To identify patterns of co-occurrence and clustering of 6 common adverse health conditions in 11-year-old children and explore differences by sociodemographic factors.

Design

Nationally representative prospective cohort study.

Setting

Children born in the UK between 2000 and 2002.

Participants

11 399 11-year-old singleton children for whom data on all 6 health conditions and sociodemographic information were available (complete cases).

Main outcome measures

Prevalence, co-occurrence and clustering of 6 common health conditions: wheeze; eczema; long-standing illness (excluding wheeze and eczema); injury; socioemotional difficulties (measured using Strengths and Difficulties Questionnaire) and unfavourable weight (thin/overweight/obese vs normal).

Results

42.4% of children had 2 or more adverse health conditions (co-occurrence).

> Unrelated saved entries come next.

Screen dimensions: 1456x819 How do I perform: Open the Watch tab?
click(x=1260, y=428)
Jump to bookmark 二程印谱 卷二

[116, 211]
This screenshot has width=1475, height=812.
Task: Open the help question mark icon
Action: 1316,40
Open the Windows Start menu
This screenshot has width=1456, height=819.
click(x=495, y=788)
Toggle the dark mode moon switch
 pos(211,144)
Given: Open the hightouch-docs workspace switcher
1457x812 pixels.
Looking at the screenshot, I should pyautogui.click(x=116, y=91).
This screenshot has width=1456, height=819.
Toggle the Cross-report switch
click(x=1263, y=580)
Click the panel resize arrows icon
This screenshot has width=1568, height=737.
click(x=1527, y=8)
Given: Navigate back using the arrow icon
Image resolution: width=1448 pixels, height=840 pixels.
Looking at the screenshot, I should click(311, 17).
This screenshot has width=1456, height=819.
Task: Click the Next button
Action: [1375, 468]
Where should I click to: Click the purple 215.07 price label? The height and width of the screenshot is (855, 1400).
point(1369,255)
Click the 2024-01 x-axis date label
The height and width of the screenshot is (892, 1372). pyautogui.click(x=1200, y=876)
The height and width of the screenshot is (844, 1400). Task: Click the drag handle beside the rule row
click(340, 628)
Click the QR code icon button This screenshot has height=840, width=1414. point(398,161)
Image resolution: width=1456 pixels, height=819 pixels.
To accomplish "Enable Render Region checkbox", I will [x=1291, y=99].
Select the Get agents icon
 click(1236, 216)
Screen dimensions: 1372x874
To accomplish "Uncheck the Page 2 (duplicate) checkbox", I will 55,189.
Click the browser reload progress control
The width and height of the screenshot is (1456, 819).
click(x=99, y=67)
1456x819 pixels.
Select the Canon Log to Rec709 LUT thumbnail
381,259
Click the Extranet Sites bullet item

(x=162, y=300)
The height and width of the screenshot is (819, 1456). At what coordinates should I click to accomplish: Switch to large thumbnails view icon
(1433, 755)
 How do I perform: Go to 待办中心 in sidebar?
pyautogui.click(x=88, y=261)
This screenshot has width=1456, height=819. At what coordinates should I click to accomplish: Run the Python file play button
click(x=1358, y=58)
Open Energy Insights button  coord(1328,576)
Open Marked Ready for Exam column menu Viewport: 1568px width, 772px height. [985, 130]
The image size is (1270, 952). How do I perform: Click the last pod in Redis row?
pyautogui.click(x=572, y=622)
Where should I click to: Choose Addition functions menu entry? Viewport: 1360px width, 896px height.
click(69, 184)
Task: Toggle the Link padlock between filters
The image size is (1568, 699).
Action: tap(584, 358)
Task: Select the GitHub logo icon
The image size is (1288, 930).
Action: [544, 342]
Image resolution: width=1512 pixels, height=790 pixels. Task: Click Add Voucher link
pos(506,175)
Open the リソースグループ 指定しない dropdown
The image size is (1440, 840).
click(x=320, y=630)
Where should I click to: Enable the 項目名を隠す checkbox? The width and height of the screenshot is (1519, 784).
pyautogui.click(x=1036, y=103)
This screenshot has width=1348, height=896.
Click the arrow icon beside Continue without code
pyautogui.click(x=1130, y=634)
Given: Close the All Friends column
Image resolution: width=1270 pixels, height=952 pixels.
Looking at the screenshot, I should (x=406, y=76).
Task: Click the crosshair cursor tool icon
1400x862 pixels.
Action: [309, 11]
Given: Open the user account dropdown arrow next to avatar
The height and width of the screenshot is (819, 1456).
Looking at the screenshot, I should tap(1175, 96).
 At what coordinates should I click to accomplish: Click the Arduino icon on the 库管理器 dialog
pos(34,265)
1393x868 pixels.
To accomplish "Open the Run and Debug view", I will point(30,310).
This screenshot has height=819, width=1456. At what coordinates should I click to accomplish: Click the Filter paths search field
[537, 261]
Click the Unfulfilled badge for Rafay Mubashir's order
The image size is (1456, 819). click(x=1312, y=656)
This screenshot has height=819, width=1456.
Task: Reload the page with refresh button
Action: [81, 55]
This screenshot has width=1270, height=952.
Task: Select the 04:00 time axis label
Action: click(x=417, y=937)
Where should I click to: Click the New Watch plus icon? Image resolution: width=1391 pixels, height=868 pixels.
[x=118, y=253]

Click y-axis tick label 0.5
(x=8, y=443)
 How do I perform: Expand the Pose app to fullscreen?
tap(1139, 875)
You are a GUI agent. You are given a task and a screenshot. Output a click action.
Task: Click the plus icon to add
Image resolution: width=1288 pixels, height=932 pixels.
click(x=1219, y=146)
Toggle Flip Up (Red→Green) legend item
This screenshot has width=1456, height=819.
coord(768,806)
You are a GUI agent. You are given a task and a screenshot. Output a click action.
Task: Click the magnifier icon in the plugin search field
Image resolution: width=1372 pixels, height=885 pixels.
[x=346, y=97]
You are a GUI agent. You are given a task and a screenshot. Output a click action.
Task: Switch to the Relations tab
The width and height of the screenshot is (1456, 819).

Co-occurrence was more common in boys and children from lower income households. Latent class analysis identified 6 classes: ‘normative’ (57.4%): ‘atopic burdened’ (14.0%); ‘socioemotional burdened’ (11.0%); ‘unfavourable weight/injury’ (7.7%); ‘eczema/injury’ (6.0%) and ‘eczema/unfavourable weight’ (3.9%). As with co-occurrence, class membership differed by sociodemographic factors: boys, children of mothers with lower educational attainment and children from lower income households were more likely to be in the ‘socioemotional burdened’ class. Children of mothers with higher educational attainment were more likely to be in the ‘normative’ and ‘eczema/unfavourable weight’ classes.

Conclusions

Co-occurrence of adverse health conditions at age 11 is common and is associated with adverse socioeconomic circumstances. Holistic, child focused care, particularly in boys and those in lower income groups, may help to prevent and reduce co-occurrence in later childhood and adolescence.